The input
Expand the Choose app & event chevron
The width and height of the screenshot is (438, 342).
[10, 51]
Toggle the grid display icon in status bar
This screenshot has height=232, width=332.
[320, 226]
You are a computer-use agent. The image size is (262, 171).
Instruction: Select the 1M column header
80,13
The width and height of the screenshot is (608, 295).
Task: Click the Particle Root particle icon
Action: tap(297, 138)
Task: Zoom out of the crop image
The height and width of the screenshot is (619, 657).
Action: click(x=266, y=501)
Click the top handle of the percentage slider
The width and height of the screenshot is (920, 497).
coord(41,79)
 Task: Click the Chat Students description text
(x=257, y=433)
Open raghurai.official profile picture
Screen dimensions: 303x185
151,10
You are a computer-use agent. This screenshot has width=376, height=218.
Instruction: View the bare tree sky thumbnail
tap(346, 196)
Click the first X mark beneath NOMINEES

What the task asks
Show every line in the records above that contains the string "agent", copied in full. Case counts.

Worked solution
You are a computer-use agent. The image size is (262, 171).
You are a computer-use agent. This screenshot has width=376, height=218.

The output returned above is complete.